Petrucciani, right. He used his unusual appearance to his advantage.

Petrucciani, who wanted to live life to the fullest, suffered from osteogenesis imperfecta, also known as brittle bone disease, which confined him to a wheelchair or crutches. He was born in Orange in southern France to a French-Italian family. The doctors didn't believe he would live beyond 20.

He had other plans. Jazz and other music genres conquered his heart when he was very young. In the film, he describes how he saw Duke Ellington perform and was awestruck.

"It was kind of - wow! I wanted a piano to play like he did," he says, wearing dark glasses and the impish smile of someone who knows he'll get everything he asks for thanks to his enormous willpower.

Since he never attended school, he stayed at home and practiced the piano, to which he devoted 10 hours a day.
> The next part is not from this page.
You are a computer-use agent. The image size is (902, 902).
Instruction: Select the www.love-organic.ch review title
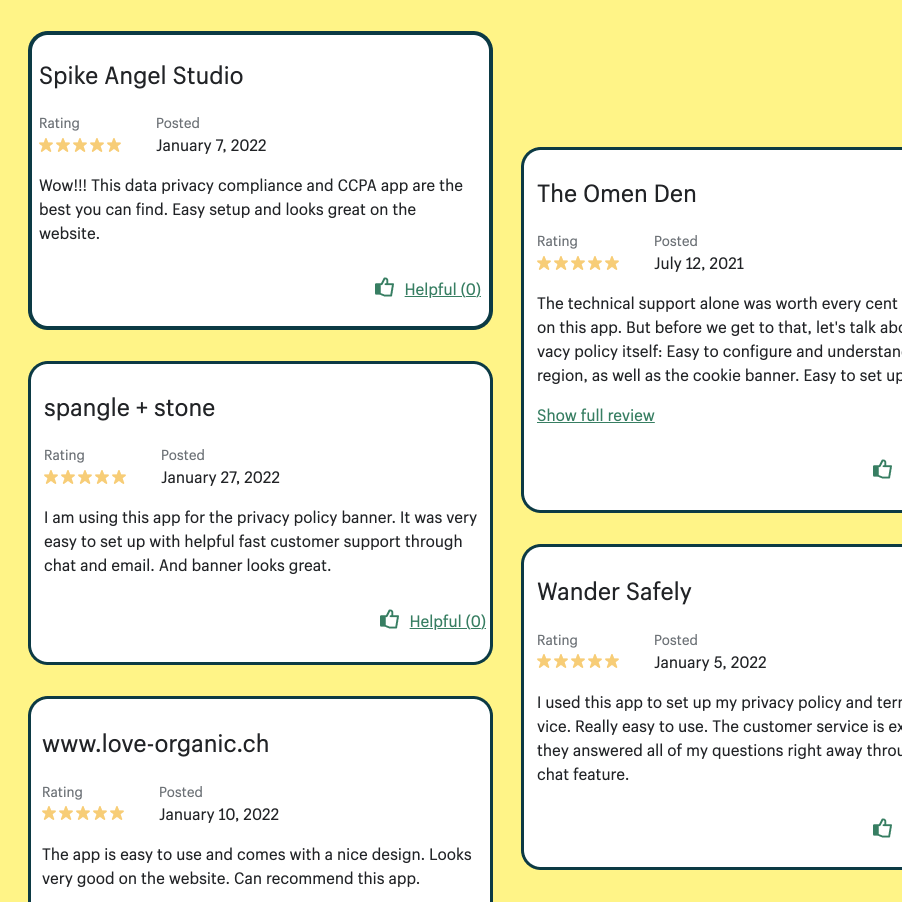coord(155,744)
The keys, in return, gave him their love.

He began performing in his youth and recorded albums in France, but his big dream was to cross the ocean. Like so many other things for him, America didn't seem too far away. There he met jazz saxophonist Charles Lloyd in an encounter that, according to him, changed his life.

As a performer, he used his unusual appearance to his advantage. Wearing a black fedora, he was aware of the magic and charm that flowed from him when he played. Now it was the audience's turn to gape.

Petrucciani, who performed at the Red Sea Jazz Festival in Eilat in 1989 and 1998, was not only a lover of life. He was also attracted to drugs and became as addicted to them as to the music. But the music didn't stop. He was signed by prestigious Blue Note Records and recorded albums alongside Roy Haynes, Wayne Shorter and many others.

He was faithful to them, but much less so to his women, it appears, maybe because he felt that his time was short. He was married several times, once for only three months. His heart was broken after he had a son with the same genetic disease.

In 1999, a few days after his 36th birthday, he was taken to a Manhattan hospital after his condition had deteriorated. He died and was buried in Paris' Pere Lachaise Cemetery, next to Chopin. The documentary, a French-Italian-German co-production, testifies that his musical spirit remains a legacy.